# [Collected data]
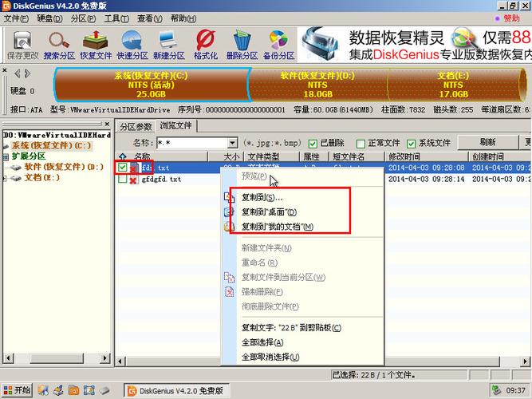The height and width of the screenshot is (399, 532).
Task: Click the 保存更改 (Save Changes) toolbar icon
Action: 22,44
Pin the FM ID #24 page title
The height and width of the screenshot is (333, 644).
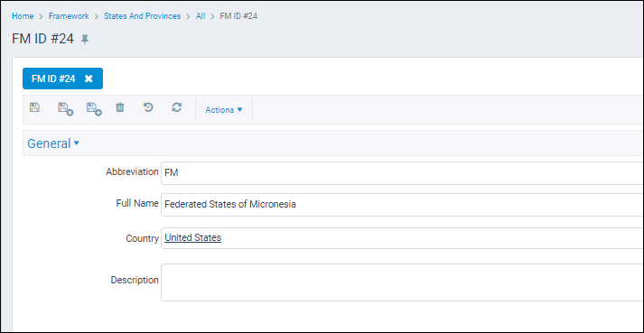(85, 40)
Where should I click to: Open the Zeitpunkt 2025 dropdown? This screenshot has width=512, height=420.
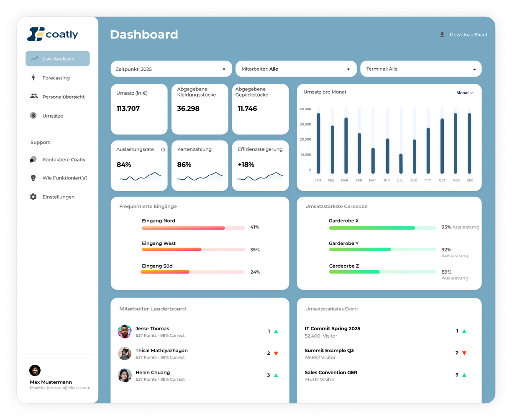[171, 69]
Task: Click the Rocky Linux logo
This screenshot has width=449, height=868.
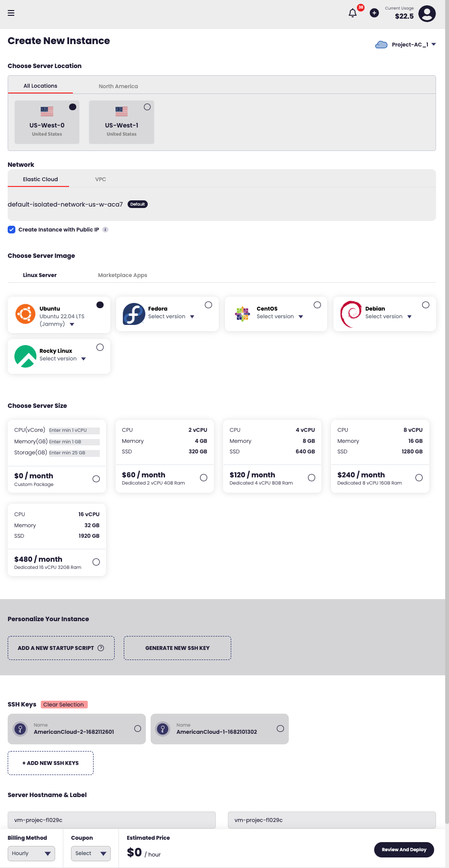Action: (x=25, y=356)
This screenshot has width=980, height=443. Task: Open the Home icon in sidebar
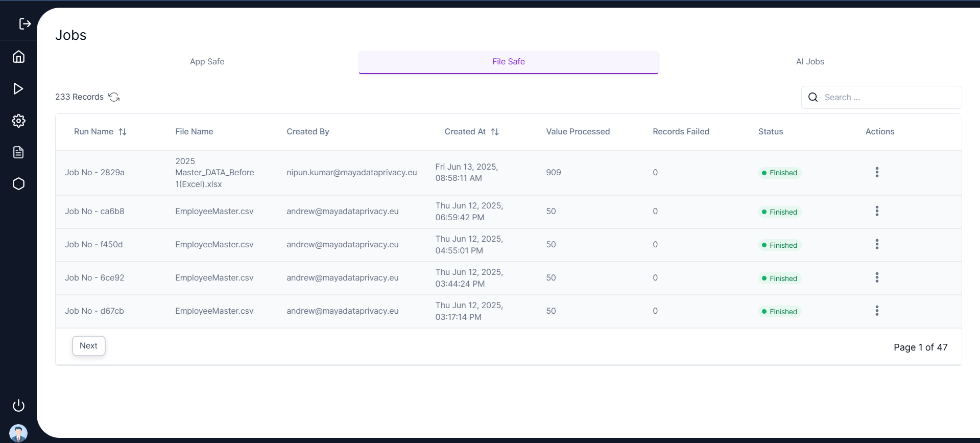click(18, 57)
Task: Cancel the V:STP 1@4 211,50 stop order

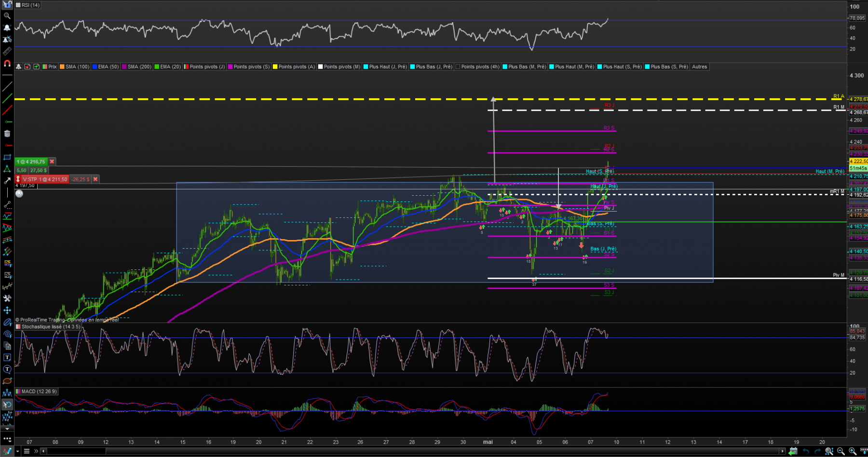Action: (95, 179)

# [Task goal]
Starting at the line that contains "This screenshot has width=980, height=443.", transcribe each line through the last one of the entries above, exactly and without pictures.

# [Expected answer]
This screenshot has width=980, height=443. Task: Open the Home icon in sidebar
click(18, 57)
Task: Cancel the V:STP 1@4 211,50 stop order

Action: (95, 179)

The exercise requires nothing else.